Бабушка Катрин вытерла слезы, выпрямилась и улыбнулась мне.
– Ты сможешь простить меня, Руби, за то, что все это я держала в тайне до сего времени? – спросила она.
– Да, Grandmere. Я знаю, ты сделала это из любви ко мне, чтобы защитить меня. А мой настоящий отец, он узнал когда-нибудь о том, что случилось с моей матерью, он узнал обо мне?
– Нет, – бабушка покачала головой. – Это одна из причин, почему я поощряла твои занятия рисованием и почему хотела, чтобы твоя работа была выставлена в галерее Нового Орлеана. Я надеялась, что однажды Пьер Дюма услышит о Руби Ландри и заинтересуется.
То, что ты никогда не знала своего отца и свою сестру, причиняло мне глубокую боль и тревожило совесть. А теперь я сердцем чувствую, что ты должна их узнать, и это скоро произойдет. Если со мной что-нибудь случится, Руби, обещай мне и поклянись, здесь и теперь, что отправишься к Пьеру Дюма и расскажешь все о себе.
– С тобой ничего не случится, Grandmere, – возразила я.
– И все же обещай мне, Руби. Я не хочу, чтобы ты оставалась здесь и жила с этим… этим негодяем. Обещай! – потребовала бабушка.
– Обещаю, Grandmere. А теперь давай закончим этот разговор. Ты устала, тебе нужно отдохнуть. Завтра будешь как новенькая, – сказала я.
Бабушка улыбнулась и погладила меня по голове.
– Моя красивая Руби, моя маленькая Габриэль. Ты совершенно такая, какой мечтала видеть тебя твоя мать, – проговорила старушка. Я поцеловала ее в щеку и помогла подняться.
Никогда бабушка Катрин не выглядела такой старой, как когда поднималась к себе в спальню. Я последовала за ней, чтобы быть уверенной, что с ней все в порядке, и помогла старушке улечься в постель. Потом, как это часто она делала со мной, я подтянула одеяло к самому ее подбородку, встала на колени и поцеловала, желая спокойной ночи.
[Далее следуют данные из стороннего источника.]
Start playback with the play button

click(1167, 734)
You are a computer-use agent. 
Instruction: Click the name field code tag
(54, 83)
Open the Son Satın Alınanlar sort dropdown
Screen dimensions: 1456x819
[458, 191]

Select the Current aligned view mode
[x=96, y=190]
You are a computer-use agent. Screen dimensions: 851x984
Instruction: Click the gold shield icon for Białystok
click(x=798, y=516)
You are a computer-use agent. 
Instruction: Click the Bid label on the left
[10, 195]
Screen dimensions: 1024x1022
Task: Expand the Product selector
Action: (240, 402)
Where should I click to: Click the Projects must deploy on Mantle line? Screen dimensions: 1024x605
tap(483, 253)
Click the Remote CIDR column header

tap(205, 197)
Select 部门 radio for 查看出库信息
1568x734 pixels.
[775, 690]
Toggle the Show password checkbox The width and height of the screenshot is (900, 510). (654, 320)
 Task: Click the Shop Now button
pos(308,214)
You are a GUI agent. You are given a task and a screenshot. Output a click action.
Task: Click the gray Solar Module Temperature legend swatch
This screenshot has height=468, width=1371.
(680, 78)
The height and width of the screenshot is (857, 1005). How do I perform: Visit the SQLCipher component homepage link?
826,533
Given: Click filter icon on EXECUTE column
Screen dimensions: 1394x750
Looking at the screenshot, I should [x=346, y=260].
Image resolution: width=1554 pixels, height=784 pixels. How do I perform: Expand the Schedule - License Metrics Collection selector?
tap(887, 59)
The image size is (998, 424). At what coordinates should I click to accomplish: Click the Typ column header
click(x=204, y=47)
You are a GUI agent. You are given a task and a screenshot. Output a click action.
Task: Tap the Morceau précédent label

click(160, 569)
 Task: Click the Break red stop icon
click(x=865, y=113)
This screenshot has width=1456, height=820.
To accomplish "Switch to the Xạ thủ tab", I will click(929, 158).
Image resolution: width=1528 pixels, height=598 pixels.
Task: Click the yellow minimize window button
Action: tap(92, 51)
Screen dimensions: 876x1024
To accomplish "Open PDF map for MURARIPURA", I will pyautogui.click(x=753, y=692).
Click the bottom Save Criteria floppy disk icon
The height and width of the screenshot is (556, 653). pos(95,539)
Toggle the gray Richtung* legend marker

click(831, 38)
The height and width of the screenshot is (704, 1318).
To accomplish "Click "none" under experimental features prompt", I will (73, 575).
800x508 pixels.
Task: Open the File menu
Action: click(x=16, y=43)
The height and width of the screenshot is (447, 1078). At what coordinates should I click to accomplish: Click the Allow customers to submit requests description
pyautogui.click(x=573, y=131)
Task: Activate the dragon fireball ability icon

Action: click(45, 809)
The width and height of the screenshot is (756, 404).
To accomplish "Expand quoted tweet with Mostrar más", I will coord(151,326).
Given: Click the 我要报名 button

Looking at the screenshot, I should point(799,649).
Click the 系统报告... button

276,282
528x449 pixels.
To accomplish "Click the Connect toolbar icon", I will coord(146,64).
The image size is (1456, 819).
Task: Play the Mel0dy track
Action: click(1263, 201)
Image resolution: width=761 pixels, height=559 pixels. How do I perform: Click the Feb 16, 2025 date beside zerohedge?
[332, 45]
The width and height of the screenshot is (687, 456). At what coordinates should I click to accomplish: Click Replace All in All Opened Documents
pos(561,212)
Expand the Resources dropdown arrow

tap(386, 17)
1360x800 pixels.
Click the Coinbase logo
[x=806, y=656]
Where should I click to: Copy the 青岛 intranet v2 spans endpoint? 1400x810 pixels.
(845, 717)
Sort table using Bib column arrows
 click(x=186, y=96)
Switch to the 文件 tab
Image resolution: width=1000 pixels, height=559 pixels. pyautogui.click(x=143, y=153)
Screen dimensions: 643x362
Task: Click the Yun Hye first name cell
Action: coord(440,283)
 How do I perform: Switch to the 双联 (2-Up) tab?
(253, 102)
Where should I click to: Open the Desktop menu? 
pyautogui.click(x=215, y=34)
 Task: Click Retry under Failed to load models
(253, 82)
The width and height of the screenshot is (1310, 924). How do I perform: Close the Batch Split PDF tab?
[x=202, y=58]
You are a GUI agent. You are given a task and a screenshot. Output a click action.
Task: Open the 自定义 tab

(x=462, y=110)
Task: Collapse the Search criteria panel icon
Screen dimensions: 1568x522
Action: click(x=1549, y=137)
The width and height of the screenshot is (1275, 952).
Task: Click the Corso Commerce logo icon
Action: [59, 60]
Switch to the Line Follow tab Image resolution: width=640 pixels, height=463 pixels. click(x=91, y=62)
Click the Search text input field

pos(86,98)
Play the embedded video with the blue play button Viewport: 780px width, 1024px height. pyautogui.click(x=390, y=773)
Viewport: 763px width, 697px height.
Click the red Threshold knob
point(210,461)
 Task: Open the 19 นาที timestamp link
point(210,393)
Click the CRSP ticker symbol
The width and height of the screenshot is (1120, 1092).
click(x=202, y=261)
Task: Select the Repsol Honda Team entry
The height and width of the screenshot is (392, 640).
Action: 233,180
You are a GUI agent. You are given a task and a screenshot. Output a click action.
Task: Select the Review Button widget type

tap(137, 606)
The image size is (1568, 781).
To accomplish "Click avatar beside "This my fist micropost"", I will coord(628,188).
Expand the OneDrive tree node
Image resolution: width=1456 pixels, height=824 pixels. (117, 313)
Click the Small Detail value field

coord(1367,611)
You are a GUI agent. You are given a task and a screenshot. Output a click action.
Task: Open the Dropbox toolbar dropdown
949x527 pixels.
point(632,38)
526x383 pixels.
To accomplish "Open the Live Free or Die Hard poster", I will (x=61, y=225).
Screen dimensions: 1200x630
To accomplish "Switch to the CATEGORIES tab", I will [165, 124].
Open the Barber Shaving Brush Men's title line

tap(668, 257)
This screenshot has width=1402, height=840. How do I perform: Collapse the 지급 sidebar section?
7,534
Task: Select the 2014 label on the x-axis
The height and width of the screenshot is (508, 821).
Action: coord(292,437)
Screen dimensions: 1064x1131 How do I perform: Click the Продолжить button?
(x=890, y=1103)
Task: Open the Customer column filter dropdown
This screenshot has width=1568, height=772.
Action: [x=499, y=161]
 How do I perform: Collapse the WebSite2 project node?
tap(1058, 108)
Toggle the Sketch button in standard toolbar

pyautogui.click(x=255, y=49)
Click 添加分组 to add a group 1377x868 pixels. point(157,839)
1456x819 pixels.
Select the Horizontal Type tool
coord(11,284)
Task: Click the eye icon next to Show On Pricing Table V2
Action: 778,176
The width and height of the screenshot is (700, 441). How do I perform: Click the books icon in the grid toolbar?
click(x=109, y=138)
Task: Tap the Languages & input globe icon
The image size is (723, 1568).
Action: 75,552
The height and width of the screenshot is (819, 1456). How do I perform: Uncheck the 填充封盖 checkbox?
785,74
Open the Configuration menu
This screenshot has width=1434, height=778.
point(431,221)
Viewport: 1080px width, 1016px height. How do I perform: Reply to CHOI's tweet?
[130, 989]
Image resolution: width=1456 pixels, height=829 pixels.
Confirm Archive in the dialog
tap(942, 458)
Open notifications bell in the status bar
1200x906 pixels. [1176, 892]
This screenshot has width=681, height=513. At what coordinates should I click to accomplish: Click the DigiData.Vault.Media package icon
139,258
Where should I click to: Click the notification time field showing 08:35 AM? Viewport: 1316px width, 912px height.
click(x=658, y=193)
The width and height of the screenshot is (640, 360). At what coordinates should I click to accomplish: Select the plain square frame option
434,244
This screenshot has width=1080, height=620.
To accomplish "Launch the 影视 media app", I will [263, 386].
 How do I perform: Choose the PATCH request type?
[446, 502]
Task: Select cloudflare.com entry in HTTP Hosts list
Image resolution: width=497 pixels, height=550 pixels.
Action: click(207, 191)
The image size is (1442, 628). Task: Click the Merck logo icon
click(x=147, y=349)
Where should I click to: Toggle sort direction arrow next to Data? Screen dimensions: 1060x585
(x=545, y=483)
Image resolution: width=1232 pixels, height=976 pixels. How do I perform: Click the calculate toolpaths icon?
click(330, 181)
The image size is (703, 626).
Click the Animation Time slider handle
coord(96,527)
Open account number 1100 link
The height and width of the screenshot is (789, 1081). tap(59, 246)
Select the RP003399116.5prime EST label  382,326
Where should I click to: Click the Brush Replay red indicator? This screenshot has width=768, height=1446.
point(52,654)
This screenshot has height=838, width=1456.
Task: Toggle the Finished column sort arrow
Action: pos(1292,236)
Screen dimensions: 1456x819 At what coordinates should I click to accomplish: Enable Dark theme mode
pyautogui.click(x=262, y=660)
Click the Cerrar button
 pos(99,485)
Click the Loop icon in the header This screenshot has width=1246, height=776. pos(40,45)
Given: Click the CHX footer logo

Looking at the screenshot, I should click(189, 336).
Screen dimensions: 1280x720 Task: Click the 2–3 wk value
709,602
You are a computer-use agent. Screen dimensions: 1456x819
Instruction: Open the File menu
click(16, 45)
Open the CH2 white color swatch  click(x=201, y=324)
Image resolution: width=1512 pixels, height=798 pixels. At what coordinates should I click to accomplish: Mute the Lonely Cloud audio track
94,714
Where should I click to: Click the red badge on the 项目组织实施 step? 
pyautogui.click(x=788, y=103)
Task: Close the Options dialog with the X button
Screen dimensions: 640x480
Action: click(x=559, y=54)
– Руби. – Бабушка схватила меня за руку, когда я собралась уходить. – В сердце твоего отца должно быть что-то очень хорошее, несмотря на то что он совершил, не зря же твоя мать так сильно полюбила его. Ищи в нем только хорошее. Оставь место в своем сердце для любви к этой доброй части отца, и когда-нибудь ты обретешь покой и радость, – предсказала она.
– Хорошо, Grandmere, – ответила я, хотя не могла себе представить, что смогу почувствовать к отцу что-либо, кроме ненависти. Я потушила свет и оставила бабушку в темноте искать на ощупь призраки ее прошлого.
Я вышла на галерею и села в качалку, глядя в ночь и стараясь разобраться в том, что рассказала бабушка Катрин. У меня есть сестра-близнец. Она живет где-то в Новом Орлеане и, может быть, сейчас так же, как и я, смотрит на те же звезды. Только она не знает обо мне. А каково будет ей, когда в конце концов она все узнает? Станет ли она такой же счастливой и взволнованной от перспективы встречи со мной, как я? Ее вырастили креолкой в мире богатых креолов Нового Орлеана. Неужели мы стали совсем разными? Я задумывалась об этом не без некоторого опасения.